Scan the material below for the word "number", then copy every line in which it appears.

»»

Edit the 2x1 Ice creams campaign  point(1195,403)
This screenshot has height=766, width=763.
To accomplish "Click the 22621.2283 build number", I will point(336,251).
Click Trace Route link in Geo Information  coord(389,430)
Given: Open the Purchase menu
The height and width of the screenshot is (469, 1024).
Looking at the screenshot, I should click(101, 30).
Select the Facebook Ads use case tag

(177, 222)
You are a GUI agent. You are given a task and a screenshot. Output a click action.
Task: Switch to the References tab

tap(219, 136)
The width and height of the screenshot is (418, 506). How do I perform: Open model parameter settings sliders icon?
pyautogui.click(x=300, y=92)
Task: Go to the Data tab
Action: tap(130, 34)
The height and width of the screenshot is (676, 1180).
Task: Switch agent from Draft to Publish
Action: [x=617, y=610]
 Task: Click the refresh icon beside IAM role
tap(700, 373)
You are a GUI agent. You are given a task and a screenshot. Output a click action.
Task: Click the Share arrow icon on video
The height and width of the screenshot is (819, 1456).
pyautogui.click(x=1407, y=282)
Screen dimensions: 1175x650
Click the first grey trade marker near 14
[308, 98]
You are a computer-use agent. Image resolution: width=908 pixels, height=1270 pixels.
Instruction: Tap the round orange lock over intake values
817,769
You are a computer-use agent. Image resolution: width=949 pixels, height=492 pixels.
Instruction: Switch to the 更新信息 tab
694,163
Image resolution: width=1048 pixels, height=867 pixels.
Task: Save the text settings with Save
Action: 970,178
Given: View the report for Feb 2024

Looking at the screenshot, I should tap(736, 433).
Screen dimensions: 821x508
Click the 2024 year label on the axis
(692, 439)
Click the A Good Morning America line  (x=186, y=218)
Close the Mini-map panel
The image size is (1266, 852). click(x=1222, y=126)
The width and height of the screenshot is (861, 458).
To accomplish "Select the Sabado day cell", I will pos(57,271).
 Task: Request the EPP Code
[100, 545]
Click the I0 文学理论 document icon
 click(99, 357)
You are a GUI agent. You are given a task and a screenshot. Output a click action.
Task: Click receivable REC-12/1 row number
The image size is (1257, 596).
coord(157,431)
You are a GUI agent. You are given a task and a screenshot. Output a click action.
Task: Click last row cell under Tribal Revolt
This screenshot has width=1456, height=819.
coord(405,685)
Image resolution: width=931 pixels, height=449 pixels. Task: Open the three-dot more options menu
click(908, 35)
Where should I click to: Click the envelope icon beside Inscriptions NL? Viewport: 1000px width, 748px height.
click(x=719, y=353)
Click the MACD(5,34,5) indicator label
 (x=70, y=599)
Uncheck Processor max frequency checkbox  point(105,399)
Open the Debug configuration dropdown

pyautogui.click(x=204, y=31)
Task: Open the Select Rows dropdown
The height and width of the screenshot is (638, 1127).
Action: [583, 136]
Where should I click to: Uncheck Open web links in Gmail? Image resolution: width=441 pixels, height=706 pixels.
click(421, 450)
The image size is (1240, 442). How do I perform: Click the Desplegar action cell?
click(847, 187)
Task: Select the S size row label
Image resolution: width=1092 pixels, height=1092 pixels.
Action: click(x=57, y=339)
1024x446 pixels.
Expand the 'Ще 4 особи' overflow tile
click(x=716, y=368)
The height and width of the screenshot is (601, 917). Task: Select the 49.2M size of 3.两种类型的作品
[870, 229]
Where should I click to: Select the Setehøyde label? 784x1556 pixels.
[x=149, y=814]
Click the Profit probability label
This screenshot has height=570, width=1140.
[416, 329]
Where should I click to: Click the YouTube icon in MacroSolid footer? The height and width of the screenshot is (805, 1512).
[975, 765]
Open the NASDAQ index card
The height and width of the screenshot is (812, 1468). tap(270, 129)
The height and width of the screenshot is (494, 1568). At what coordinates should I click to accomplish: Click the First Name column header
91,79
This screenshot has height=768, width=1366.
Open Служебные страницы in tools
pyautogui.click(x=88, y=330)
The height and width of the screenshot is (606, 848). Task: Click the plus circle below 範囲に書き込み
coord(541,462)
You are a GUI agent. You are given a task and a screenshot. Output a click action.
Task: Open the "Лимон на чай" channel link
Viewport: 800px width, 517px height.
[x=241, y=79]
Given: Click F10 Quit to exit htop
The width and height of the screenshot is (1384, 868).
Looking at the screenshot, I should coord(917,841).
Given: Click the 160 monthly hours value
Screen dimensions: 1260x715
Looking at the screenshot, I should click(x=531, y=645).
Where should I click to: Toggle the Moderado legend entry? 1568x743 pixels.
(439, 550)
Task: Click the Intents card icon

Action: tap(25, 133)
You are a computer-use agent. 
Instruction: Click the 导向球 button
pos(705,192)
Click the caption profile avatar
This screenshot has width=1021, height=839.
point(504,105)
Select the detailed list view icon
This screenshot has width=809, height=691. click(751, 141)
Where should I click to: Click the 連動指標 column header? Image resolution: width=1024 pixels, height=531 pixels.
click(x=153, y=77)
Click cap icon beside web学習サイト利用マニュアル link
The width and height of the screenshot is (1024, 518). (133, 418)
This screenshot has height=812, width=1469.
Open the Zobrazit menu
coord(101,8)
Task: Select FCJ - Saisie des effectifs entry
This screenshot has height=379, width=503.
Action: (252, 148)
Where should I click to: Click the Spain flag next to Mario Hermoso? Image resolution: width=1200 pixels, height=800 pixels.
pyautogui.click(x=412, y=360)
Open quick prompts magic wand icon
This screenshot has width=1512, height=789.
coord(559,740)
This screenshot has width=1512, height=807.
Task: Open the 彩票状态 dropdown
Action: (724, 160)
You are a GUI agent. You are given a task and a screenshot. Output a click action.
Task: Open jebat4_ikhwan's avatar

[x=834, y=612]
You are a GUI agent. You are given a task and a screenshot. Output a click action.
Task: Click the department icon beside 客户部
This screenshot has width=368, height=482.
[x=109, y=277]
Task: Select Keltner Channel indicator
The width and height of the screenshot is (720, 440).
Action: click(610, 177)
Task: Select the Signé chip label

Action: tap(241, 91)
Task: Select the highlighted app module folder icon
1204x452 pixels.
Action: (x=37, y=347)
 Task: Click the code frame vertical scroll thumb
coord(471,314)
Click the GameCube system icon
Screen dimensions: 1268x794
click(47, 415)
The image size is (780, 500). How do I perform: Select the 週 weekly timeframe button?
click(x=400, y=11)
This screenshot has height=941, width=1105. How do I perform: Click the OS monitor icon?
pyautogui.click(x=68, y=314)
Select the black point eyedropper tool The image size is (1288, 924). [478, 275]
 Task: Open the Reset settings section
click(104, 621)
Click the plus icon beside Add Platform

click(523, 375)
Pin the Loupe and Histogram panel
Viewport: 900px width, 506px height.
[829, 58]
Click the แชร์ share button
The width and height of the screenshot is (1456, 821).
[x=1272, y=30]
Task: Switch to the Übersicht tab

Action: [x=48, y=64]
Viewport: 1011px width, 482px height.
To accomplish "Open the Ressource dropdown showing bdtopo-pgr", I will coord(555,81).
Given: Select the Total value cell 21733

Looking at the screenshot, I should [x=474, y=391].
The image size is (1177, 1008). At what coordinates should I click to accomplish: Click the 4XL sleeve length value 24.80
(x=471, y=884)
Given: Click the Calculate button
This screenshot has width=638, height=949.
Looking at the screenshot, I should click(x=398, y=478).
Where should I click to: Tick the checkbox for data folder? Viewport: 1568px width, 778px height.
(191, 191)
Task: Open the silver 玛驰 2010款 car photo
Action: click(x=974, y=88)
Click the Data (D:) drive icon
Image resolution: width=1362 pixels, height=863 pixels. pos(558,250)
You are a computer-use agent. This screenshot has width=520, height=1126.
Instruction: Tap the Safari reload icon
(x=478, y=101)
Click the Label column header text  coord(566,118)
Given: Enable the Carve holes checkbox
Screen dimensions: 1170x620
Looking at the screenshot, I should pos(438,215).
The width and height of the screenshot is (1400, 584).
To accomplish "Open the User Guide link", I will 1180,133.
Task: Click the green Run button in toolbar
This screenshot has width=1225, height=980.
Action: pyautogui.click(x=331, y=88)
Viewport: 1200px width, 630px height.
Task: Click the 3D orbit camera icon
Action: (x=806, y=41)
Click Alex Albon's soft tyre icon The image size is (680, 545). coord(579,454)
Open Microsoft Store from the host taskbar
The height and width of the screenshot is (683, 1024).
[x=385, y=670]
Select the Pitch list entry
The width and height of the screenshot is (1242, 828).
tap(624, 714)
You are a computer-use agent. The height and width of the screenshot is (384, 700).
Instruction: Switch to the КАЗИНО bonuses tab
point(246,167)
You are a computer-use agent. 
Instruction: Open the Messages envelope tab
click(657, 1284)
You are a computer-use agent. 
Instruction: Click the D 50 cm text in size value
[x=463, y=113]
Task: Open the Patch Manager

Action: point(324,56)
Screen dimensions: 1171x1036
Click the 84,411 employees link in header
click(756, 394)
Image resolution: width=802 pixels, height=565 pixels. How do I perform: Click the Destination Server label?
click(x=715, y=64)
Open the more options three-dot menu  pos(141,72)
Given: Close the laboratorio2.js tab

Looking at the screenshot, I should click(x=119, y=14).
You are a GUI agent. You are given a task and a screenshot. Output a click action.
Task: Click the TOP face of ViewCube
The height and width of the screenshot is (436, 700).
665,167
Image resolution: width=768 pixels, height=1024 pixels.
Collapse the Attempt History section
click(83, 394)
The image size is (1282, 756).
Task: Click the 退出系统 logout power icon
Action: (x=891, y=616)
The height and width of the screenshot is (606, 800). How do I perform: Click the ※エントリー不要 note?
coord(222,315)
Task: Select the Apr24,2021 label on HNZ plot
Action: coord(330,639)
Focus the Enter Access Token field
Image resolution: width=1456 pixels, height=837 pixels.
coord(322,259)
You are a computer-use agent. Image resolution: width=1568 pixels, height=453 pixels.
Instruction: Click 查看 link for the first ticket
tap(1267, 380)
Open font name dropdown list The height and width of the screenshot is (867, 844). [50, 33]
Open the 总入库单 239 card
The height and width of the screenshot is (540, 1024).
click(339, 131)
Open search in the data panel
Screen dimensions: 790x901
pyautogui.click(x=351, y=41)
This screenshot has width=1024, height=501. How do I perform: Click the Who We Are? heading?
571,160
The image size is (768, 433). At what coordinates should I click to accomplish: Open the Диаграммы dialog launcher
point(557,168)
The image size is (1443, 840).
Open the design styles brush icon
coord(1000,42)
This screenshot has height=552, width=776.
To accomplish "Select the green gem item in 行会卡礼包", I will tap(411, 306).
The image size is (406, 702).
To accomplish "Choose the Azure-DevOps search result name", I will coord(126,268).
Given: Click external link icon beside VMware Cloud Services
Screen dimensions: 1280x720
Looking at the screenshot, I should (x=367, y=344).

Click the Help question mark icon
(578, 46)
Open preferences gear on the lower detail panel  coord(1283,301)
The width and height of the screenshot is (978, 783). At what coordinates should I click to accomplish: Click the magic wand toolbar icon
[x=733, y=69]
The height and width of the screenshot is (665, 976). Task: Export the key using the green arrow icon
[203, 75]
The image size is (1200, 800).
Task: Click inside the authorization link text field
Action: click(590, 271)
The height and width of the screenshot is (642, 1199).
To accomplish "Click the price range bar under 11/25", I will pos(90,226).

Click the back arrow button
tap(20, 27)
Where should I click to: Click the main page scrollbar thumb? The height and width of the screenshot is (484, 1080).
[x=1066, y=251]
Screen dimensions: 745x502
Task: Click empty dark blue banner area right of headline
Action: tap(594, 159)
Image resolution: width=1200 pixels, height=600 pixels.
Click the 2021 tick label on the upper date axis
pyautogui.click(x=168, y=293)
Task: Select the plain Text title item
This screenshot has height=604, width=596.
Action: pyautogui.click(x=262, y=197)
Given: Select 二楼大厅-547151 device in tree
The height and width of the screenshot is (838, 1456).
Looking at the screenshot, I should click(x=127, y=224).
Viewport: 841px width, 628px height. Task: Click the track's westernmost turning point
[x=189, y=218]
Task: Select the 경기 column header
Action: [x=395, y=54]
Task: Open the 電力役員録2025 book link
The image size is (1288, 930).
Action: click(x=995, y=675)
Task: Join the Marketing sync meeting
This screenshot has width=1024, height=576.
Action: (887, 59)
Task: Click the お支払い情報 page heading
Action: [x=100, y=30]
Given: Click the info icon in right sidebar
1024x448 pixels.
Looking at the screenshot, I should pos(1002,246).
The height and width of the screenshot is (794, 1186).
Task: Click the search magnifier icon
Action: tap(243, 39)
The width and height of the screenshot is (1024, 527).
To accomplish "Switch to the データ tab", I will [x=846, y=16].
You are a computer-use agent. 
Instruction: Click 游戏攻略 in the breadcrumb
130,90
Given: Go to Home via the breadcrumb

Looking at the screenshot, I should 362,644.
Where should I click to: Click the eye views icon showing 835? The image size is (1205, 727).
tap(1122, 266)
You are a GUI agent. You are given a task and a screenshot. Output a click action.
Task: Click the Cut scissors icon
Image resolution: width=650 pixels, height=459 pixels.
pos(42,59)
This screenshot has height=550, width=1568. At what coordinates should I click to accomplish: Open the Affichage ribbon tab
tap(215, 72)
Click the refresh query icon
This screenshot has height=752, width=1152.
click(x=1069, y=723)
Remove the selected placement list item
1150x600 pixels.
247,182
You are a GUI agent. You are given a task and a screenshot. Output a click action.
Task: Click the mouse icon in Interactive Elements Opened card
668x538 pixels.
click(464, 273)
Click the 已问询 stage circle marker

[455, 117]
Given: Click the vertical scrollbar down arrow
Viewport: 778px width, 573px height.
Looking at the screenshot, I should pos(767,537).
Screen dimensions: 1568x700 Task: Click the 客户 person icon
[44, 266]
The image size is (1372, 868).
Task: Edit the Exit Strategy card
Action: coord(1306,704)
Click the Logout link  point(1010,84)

««

**Result of this task**:
To accomplish "Click the 22621.2283 build number", I will point(336,251).
Task: Click receivable REC-12/1 row number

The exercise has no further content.